_PROVIDED MATERIAL_:

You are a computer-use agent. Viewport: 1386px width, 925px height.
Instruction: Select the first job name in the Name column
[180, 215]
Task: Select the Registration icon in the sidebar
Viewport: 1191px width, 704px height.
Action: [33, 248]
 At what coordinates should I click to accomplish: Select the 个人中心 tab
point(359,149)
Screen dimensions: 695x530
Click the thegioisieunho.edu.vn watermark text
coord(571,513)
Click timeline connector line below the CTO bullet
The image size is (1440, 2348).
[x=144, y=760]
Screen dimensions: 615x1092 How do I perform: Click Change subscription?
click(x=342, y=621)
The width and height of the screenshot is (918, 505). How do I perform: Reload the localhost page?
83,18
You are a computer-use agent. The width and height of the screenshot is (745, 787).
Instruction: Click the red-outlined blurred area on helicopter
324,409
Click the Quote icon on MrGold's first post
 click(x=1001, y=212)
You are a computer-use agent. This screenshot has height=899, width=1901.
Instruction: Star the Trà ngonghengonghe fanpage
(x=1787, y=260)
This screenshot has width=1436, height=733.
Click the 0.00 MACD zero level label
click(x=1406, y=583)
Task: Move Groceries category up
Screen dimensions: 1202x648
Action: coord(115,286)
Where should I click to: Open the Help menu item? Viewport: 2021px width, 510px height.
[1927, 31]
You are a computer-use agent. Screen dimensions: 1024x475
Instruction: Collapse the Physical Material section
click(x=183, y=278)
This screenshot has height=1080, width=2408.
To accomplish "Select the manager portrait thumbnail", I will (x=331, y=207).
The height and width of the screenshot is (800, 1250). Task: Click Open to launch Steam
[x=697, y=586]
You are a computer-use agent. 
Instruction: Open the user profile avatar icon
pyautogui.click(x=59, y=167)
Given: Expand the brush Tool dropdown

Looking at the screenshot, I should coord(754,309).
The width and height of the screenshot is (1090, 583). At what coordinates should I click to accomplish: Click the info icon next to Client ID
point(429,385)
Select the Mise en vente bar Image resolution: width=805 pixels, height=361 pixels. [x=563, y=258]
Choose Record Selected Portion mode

_GIVEN PROBLEM_:
Can you reproduce the listing above line for line, keeping every character unchanged?

_EXERCISE SOLUTION_:
You are a computer-use agent. Viewport: 1386px width, 925px height.
Instruction: Select the first job name in the Name column
[180, 215]
Task: Select the Registration icon in the sidebar
Viewport: 1191px width, 704px height.
Action: [33, 248]
 At what coordinates should I click to accomplish: Select the 个人中心 tab
point(359,149)
Screen dimensions: 695x530
Click the thegioisieunho.edu.vn watermark text
coord(571,513)
Click timeline connector line below the CTO bullet
The image size is (1440, 2348).
[x=144, y=760]
Screen dimensions: 615x1092 How do I perform: Click Change subscription?
click(x=342, y=621)
The width and height of the screenshot is (918, 505). How do I perform: Reload the localhost page?
83,18
You are a computer-use agent. The width and height of the screenshot is (745, 787).
Instruction: Click the red-outlined blurred area on helicopter
324,409
Click the Quote icon on MrGold's first post
 click(x=1001, y=212)
You are a computer-use agent. This screenshot has height=899, width=1901.
Instruction: Star the Trà ngonghengonghe fanpage
(x=1787, y=260)
This screenshot has width=1436, height=733.
Click the 0.00 MACD zero level label
click(x=1406, y=583)
Task: Move Groceries category up
Screen dimensions: 1202x648
Action: coord(115,286)
Where should I click to: Open the Help menu item? Viewport: 2021px width, 510px height.
[1927, 31]
You are a computer-use agent. Screen dimensions: 1024x475
Instruction: Collapse the Physical Material section
click(x=183, y=278)
This screenshot has height=1080, width=2408.
To accomplish "Select the manager portrait thumbnail", I will (x=331, y=207).
The height and width of the screenshot is (800, 1250). Task: Click Open to launch Steam
[x=697, y=586]
You are a computer-use agent. 
Instruction: Open the user profile avatar icon
pyautogui.click(x=59, y=167)
Given: Expand the brush Tool dropdown

Looking at the screenshot, I should coord(754,309).
The width and height of the screenshot is (1090, 583). At what coordinates should I click to accomplish: Click the info icon next to Client ID
point(429,385)
Select the Mise en vente bar Image resolution: width=805 pixels, height=361 pixels. [x=563, y=258]
Choose Record Selected Portion mode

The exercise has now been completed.